Fresh out of a two-year technical high school, the slim teenager was eager to test his rudimentary English, learned mostly from listening to an older brother's Pink Floyd records and by surfing the Internet. He says he landed a job paying $200 a month as an interpreter for a company of the British army's Royal Engineers.
Mr. Adil, the second-youngest child, suddenly became the family's principal breadwinner. While one brother lined up work as a policeman, most of the others held day laborer jobs. One brother, Amjad Adil, now 29, drove his own cab until carjackers took it. He, too, then went to work for the British, and was quickly dubbed "Tommy Gun" for his admiration of automatic weapons.
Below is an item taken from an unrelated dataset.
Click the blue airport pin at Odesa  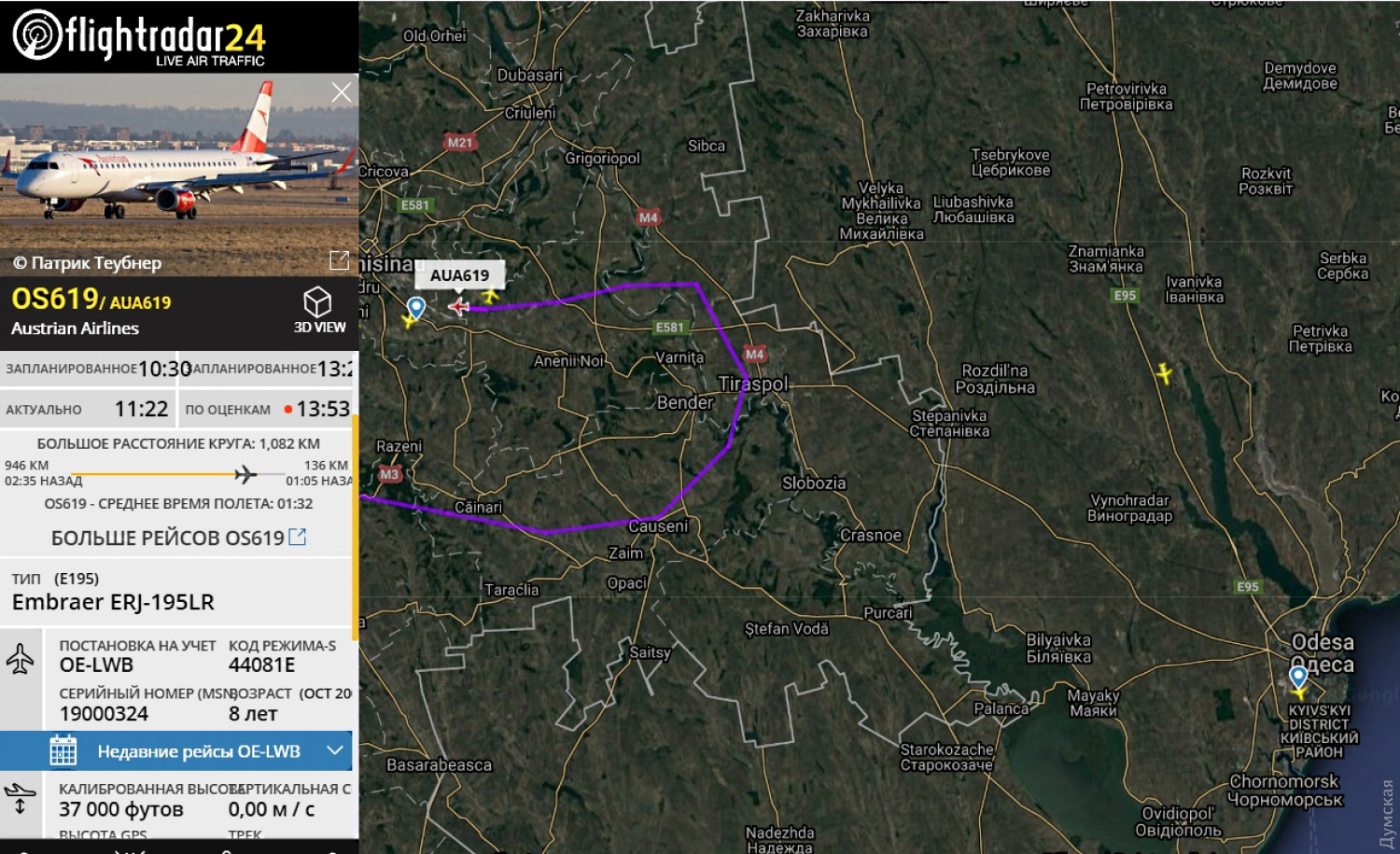(x=1298, y=676)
Although the Adil brothers say their work was routine -- translating for British officers meeting local dignitaries -- insurgents slipped at least three threatening letters under the family's front door warning them to quit. Letters tacked to nearby lampposts listed neighbors already killed for collaborating.
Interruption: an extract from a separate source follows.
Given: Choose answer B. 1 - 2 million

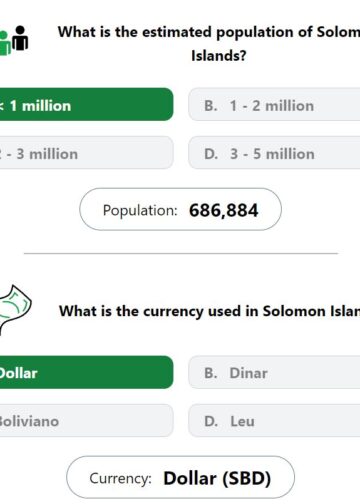Looking at the screenshot, I should 274,105.
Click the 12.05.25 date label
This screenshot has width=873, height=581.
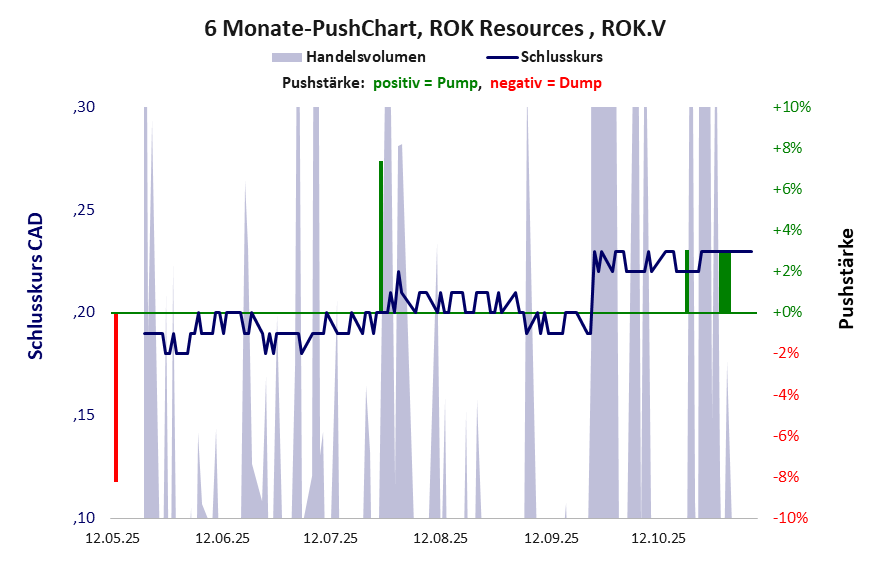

Worried about his safety, Ali left for Baghdad in January 2005 and found work with Titan, the main contractor supplying U.S. forces with interpreters. Titan paid him $1,050 a month -- three times the salary of Iraqi police -- which included a small bonus for working in the dangerous Sunni Triangle. (The few U.S. citizens who work as interpreters, and have high security clearances, make 10 times as much as bilingual Iraqis.)
In October, Amjad fled to Baghdad to work for Titan too, after he and another interpreter were fired on by four men in Basra. Amjad Adil escaped injury; his friend was shot in the face.
Tours With the Marines
The two brothers remember their tours with the Marines starting in late 2005 as the most gratifying part of the war. "Motivation! Mobilization!" Ali Adil shouted when asked what he loved about the Marines, nearly jumping from a chair as he assumed his battlefield stance.
In al Anbar province, he joined raids on suspected terrorists' safe houses, often discovering weapons, cash and computer files whose data led Marines to other targets. Some of the finds were unsettling. The Marines couldn't tell if U.S.-issued M-16s and body armor they found had been stripped from dead comrades or stolen by infiltrators working on U.S. bases.
Night raids were an adrenaline rush. After a fusilier launched a concussion grenade through an open window, Mr. Adil would dash into the building with other troops as an explosion shook the building and filled its entrance with blinding light. "It's something you never forget, not for the rest of your life," he says. Nothing terrified him as much as hearing a patrol leader bark the order, "Take cover, sniper!" and hitting the ground.
"He was the best interpreter we had," says Sgt. Nate Royster, a squad leader with the Third Marines. The chatty Mr. Adil would strike up friendships with Iraqi families passing through Marine checkpoints and over time would persuade them to identify Iraqis who were shooting at the Marines or planting bombs. He was also great at picking out Iraqis who were lying, Sgt. Royster says.
Mr. Adil and his brother swapped emails regularly from bases three hours apart. After six months, they had a week off together at the main Marine base in Haditha, where they shopped and played videogames. "We would call home together, both of us talking to our mother and father," Amjad Adil recalls. "It was like a family reunion."
News from home often was grim. During some calls, the brothers could hear mortar rounds landing near the family's home, which is close to a British base. Their parents provided updates on childhood friends who had been killed or seized. One neighbor family paid a large ransom when their son was kidnapped, but the young man never returned, the Adil parents said.